Exercise description: These entries are to be set down again exactly.

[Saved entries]
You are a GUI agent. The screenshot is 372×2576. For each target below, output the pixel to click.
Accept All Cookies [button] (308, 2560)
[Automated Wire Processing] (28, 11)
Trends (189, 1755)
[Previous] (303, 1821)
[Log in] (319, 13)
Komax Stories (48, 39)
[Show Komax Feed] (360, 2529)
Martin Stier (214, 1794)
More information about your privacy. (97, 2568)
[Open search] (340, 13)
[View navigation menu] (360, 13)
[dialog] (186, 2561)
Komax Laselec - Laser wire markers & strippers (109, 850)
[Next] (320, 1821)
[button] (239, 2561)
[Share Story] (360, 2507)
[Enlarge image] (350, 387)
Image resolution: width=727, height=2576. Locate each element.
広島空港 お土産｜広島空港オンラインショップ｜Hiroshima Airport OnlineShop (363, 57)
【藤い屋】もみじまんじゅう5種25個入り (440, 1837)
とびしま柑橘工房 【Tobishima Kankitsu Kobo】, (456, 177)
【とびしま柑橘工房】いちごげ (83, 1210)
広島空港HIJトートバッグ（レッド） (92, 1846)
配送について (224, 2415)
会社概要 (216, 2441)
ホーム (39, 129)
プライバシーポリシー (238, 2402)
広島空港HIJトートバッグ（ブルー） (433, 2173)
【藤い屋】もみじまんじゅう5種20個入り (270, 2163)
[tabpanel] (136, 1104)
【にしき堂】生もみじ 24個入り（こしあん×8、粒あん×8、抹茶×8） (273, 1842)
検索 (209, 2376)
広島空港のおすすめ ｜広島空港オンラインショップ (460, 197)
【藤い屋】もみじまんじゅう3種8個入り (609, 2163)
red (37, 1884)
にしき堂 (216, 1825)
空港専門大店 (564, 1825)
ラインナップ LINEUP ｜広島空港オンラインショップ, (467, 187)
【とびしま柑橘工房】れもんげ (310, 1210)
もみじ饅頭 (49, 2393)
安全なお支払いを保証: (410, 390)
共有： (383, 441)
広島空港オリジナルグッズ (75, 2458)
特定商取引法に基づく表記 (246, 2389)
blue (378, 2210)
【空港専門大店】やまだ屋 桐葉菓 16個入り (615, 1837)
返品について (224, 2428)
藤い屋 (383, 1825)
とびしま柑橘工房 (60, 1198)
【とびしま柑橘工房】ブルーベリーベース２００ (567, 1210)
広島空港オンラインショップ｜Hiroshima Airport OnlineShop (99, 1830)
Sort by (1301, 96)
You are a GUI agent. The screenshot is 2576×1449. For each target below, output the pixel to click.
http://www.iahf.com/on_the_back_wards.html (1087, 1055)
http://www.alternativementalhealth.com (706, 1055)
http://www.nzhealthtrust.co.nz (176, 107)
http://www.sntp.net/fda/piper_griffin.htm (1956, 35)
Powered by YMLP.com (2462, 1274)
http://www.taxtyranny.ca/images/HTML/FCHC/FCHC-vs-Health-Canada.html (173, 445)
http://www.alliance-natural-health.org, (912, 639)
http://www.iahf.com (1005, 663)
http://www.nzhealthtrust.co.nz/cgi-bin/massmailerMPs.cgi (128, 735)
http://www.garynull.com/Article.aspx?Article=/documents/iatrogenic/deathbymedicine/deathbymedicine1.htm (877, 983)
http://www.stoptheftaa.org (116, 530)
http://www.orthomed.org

Written response:
You are a GUI agent. The screenshot is 372×2576. For each target below, output the pixel to click.
Accept All Cookies [button] (308, 2560)
[Automated Wire Processing] (28, 11)
Trends (189, 1755)
[Previous] (303, 1821)
[Log in] (319, 13)
Komax Stories (48, 39)
[Show Komax Feed] (360, 2529)
Martin Stier (214, 1794)
More information about your privacy. (97, 2568)
[Open search] (340, 13)
[View navigation menu] (360, 13)
[dialog] (186, 2561)
Komax Laselec - Laser wire markers & strippers (109, 850)
[Next] (320, 1821)
[button] (239, 2561)
[Share Story] (360, 2507)
[Enlarge image] (350, 387)
Image resolution: width=727, height=2576. Locate each element.
広島空港 お土産｜広島空港オンラインショップ｜Hiroshima Airport OnlineShop (363, 57)
【藤い屋】もみじまんじゅう5種25個入り (440, 1837)
とびしま柑橘工房 【Tobishima Kankitsu Kobo】, (456, 177)
【とびしま柑橘工房】いちごげ (83, 1210)
広島空港HIJトートバッグ（レッド） (92, 1846)
配送について (224, 2415)
会社概要 (216, 2441)
ホーム (39, 129)
プライバシーポリシー (238, 2402)
広島空港HIJトートバッグ（ブルー） (433, 2173)
【藤い屋】もみじまんじゅう5種20個入り (270, 2163)
[tabpanel] (136, 1104)
【にしき堂】生もみじ 24個入り（こしあん×8、粒あん×8、抹茶×8） (273, 1842)
検索 (209, 2376)
広島空港のおすすめ ｜広島空港オンラインショップ (460, 197)
【藤い屋】もみじまんじゅう3種8個入り (609, 2163)
red (37, 1884)
にしき堂 (216, 1825)
空港専門大店 (564, 1825)
ラインナップ LINEUP ｜広島空港オンラインショップ, (467, 187)
【とびしま柑橘工房】れもんげ (310, 1210)
もみじ饅頭 (49, 2393)
安全なお支払いを保証: (410, 390)
共有： (383, 441)
広島空港オリジナルグッズ (75, 2458)
特定商取引法に基づく表記 (246, 2389)
blue (378, 2210)
【空港専門大店】やまだ屋 桐葉菓 16個入り (615, 1837)
返品について (224, 2428)
藤い屋 (383, 1825)
とびしま柑橘工房 (60, 1198)
【とびしま柑橘工房】ブルーベリーベース２００ (567, 1210)
広島空港オンラインショップ｜Hiroshima Airport OnlineShop (99, 1830)
Sort by (1301, 96)
You are a GUI agent. The screenshot is 2576×1449. For each target below, output the pixel to click.
http://www.iahf.com/on_the_back_wards.html (1087, 1055)
http://www.alternativementalhealth.com (706, 1055)
http://www.nzhealthtrust.co.nz (176, 107)
http://www.sntp.net/fda/piper_griffin.htm (1956, 35)
Powered by YMLP.com (2462, 1274)
http://www.taxtyranny.ca/images/HTML/FCHC/FCHC-vs-Health-Canada.html (173, 445)
http://www.alliance-natural-health.org, (912, 639)
http://www.iahf.com (1005, 663)
http://www.nzhealthtrust.co.nz/cgi-bin/massmailerMPs.cgi (128, 735)
http://www.garynull.com/Article.aspx?Article=/documents/iatrogenic/deathbymedicine/deathbymedicine1.htm (877, 983)
http://www.stoptheftaa.org (116, 530)
http://www.orthomed.org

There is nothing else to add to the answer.